SET EXERCISE: Copy the entries below word for word, starting with the line that contains "Given: Follow the In New Braunfels account" and going on through the line that contains "[x=390, y=812]", including both of those lines.

__________

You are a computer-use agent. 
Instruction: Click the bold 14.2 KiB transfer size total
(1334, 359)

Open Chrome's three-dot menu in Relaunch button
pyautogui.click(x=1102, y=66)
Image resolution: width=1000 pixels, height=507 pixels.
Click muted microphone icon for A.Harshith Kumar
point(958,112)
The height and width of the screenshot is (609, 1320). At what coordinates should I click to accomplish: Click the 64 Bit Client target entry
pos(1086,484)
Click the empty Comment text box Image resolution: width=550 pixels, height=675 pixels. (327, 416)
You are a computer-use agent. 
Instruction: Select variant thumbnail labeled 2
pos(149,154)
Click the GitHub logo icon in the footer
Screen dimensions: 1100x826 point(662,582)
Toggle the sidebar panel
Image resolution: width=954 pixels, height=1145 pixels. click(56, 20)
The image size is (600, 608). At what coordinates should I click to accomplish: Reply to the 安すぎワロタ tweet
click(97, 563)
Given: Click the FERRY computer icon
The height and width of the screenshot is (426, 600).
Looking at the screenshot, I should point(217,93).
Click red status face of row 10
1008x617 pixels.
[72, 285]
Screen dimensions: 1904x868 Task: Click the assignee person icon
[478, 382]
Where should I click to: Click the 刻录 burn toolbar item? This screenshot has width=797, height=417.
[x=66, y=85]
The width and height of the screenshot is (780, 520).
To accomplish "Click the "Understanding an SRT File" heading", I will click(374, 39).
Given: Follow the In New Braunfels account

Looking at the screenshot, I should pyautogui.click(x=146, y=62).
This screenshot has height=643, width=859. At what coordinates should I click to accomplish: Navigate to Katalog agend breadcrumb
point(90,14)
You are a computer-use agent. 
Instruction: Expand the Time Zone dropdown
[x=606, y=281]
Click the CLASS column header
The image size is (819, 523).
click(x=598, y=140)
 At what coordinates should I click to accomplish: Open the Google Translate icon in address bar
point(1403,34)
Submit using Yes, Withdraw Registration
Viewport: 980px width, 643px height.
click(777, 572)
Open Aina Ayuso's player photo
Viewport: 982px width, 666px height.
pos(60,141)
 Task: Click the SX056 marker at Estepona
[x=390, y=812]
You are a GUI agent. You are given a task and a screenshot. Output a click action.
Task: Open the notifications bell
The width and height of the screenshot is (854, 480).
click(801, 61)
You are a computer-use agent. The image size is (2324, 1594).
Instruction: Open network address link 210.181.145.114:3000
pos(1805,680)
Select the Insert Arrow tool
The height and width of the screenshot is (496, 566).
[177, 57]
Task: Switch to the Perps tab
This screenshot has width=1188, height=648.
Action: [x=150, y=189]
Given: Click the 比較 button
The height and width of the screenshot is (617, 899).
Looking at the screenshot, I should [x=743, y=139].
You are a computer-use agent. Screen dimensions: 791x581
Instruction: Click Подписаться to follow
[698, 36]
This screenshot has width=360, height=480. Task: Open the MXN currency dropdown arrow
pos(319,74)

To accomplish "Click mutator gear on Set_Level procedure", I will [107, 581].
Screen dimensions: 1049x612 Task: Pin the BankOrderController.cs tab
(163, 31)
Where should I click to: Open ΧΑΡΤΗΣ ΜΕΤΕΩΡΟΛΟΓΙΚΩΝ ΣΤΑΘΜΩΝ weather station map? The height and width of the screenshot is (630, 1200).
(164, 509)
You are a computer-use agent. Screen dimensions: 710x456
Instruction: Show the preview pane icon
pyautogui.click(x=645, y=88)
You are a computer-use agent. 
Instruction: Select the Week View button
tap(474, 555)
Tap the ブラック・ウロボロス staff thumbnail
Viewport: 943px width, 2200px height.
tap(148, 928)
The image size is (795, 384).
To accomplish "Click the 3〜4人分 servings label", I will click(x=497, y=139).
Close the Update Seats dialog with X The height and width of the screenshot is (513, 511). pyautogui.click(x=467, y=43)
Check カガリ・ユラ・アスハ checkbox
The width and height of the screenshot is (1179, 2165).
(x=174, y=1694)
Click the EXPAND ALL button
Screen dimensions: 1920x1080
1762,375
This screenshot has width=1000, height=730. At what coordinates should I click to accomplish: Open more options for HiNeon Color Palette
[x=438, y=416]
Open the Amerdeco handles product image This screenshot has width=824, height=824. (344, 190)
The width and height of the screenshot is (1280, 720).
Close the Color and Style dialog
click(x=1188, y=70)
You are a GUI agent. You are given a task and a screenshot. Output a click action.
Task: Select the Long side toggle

__________

EXPECTED ANSWER:
Given: Follow the In New Braunfels account

Looking at the screenshot, I should pyautogui.click(x=146, y=62).
This screenshot has height=643, width=859. At what coordinates should I click to accomplish: Navigate to Katalog agend breadcrumb
point(90,14)
You are a computer-use agent. 
Instruction: Expand the Time Zone dropdown
[x=606, y=281]
Click the CLASS column header
The image size is (819, 523).
click(x=598, y=140)
 At what coordinates should I click to accomplish: Open the Google Translate icon in address bar
point(1403,34)
Submit using Yes, Withdraw Registration
Viewport: 980px width, 643px height.
click(777, 572)
Open Aina Ayuso's player photo
Viewport: 982px width, 666px height.
pos(60,141)
 Task: Click the SX056 marker at Estepona
[x=390, y=812]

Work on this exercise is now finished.